Panelist: Maggie Rivas-Rodriguez Ph.D., University of Texas at Austin
Maggie Rivas-Rodriguez is a professor of journalism at the University of Texas at Austin, as well as the founder and director of the multi-faceted Voces Oral History Project. The project has recorded interviews across the country with over 1,000 Latinos/as of the WWII, Korean War and Vietnam War generations. The project has produced four books, launched an academic journal, provided the bases for three plays, developed educational materials, created photo exhibits, and become a resource for scholars and others looking for photographs and interviews with Latinos of the three periods. Before earning her Ph.D. from the University of North Carolina at Chapel Hill, Rivas-Rodriguez worked for more than 17 years in major market news outlets, including the Boston Globe, United Press International, WFAA-TV in Dallas and the Dallas Morning News. Rivas-Rodriguez also has a masters from Columbia University's Graduate School of Journalism. Her bachelor of journalism degree is from the University of Texas at Austin.

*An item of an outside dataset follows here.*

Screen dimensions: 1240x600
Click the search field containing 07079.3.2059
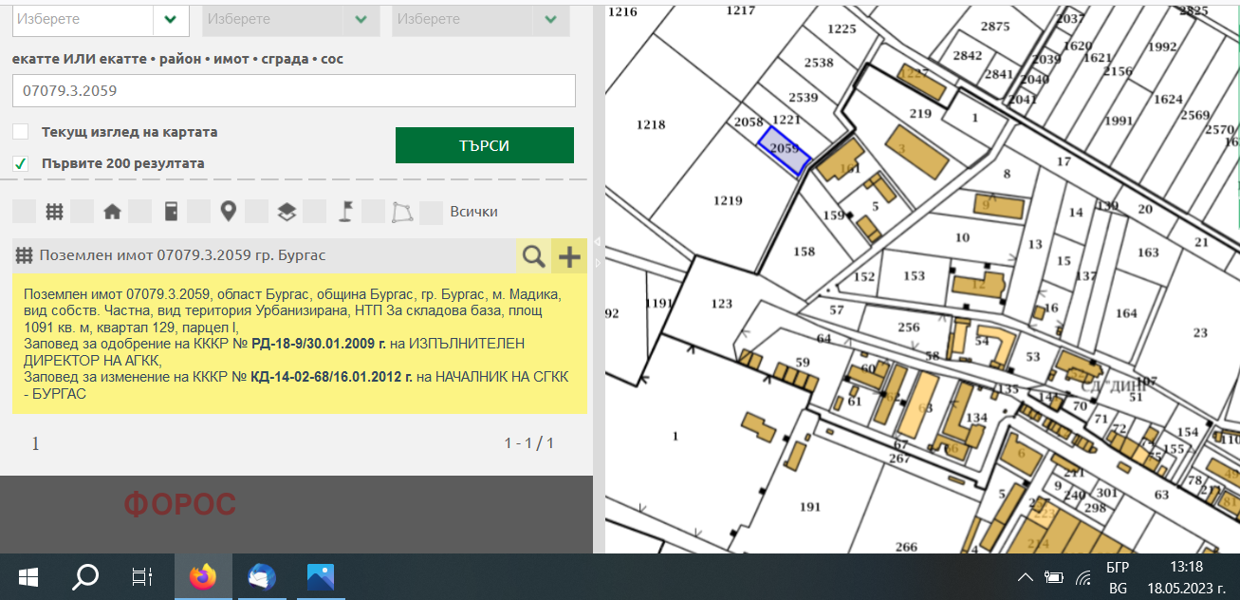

Panelist: Kanisorn Wongsrichanalai, Massachusetts Historical Society
Kanisorn Wongsrichanalai is Director of Research at the Massachusetts Historical Society. Prior to taking up that position, he was an associate professor of history at Angelo State University where he co-directed the National Endowment for the Humanities-sponsored project, "War Stories: West Texans and the Experience of War: World War I to the Present." He and co-director Christine M. Lamberson traveled to small towns in West Texas for four years to interview veterans and their loved ones. Samples of the interviews they conducted and materials that they collected can be found at www.angelo.edu/warstories. Wongsrichanalai is also the author of Northern Character: College-Educated New Englanders, Honor, Nationalism, and Leadership in the Civil War Era (Fordham University Press, 2016) and co-editor of So Conceived and So Dedicated: Intellectual Life in the Civil War Era North (Fordham University Press, 2015).